Skip to content

LimPark996/VideoRAG-Public

Folders and files

NameName
Last commit message
Last commit date

Latest commit

 

History

72 Commits
 
 
 
 
 
 
 
 
 
 
 
 
 
 
 
 
 
 

Repository files navigation

VideoRAG — AI-Powered Video Search, Transform & Assembly Workstation

A PD workstation for broadcast production. Input a screenplay or natural language query → retrieve matching scenes from a video archive → apply color grading when attributes don't match → assemble a final edited video. The PD reviews and controls every decision.

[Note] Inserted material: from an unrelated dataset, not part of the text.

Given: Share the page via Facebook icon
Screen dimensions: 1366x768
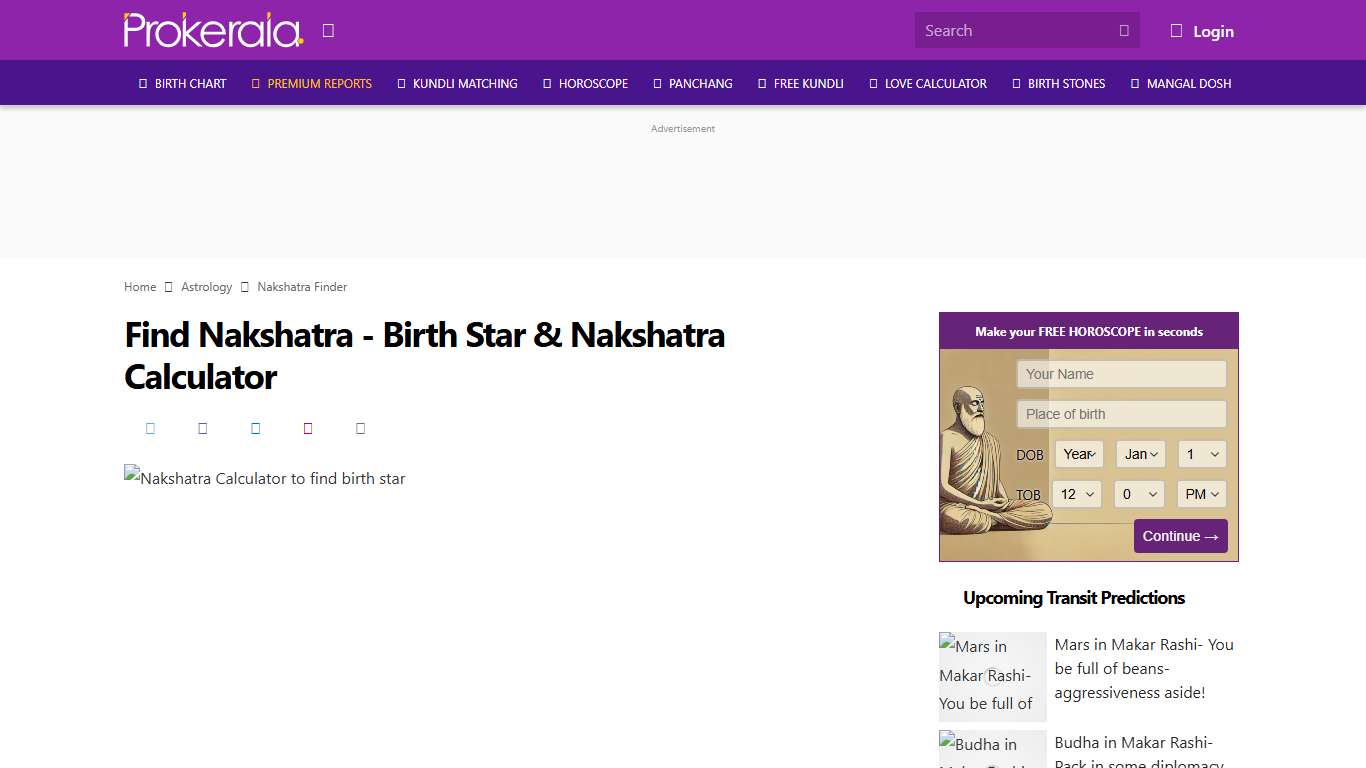Looking at the screenshot, I should pos(150,428).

Live demo: https://limpark996.github.io/VideoRAG-Public/
Prototype built on Google Colab T4.


Overview

MSR-VTT is just a benchmark dataset — the pipeline can attach to any video archive. Re-run 01_indexing.ipynb with domain footage to adapt it, though retrieval quality may vary by domain and may need additional tuning.

What this system has concretely demonstrated: retrieval accuracy (R@1 44.4%) and a modular, swappable pipeline. Color grading adjusts mood/atmosphere; assembly uses CUT edits. Each stage is independently measurable and replaceable — this is a prototype, not a finished product.

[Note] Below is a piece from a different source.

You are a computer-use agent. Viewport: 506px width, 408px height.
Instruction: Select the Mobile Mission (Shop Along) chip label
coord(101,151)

Domain What this pipeline offers Limitations
Broadcast / news archives Narrow candidate clips via natural language instead of timecode or filename lookup Color grading cannot perfectly replicate dramatic attribute shifts (day→night, etc.)
Stock video platforms Semantic scene grouping and candidate recommendation as an internal tool Retrieval quality varies by domain
Ad / short-form production Script-based candidate retrieval + segment editing workflow Not fully automated — editor involvement required

Web Demo (GitHub Pages)

URL: https://limpark996.github.io/VideoRAG-Public/

React web app demonstrating the full search → assembly pipeline. 10 pre-configured broadcast scenarios · 163 MSR-VTT clips · Top-5 ITM-reranked results per scene.

PD workflow:

  1. Select a broadcast scenario (10 topics available)
  2. Pick a scene tab → review Top-5 ITM-reranked clips
  3. Click a clip → set In/Out crop points
  4. Check routing recommendation — Canvas API analyzes the mid-frame of the crop range, estimating brightness (time of day) and saturation/green ratio (season), then compares against required scene attributes to recommend USE AS-IS or TRANSFORM. Note: single-frame analysis can be inaccurate when lighting or color varies significantly within a clip.
  5. USE AS-IS → clip used directly · TRANSFORM → apply one of 18 OpenCV color presets (7 tone · 4 mood · 7 look)
  6. Repeat per scene (completed scenes show a green badge)
  7. Assemble → FFmpeg multi-input concat (single pass) → final video

SD img2img and TokenFlow were evaluated but excluded — content degradation was too severe and per-clip latency too high. OpenCV grading may also appear subtle depending on source footage characteristics.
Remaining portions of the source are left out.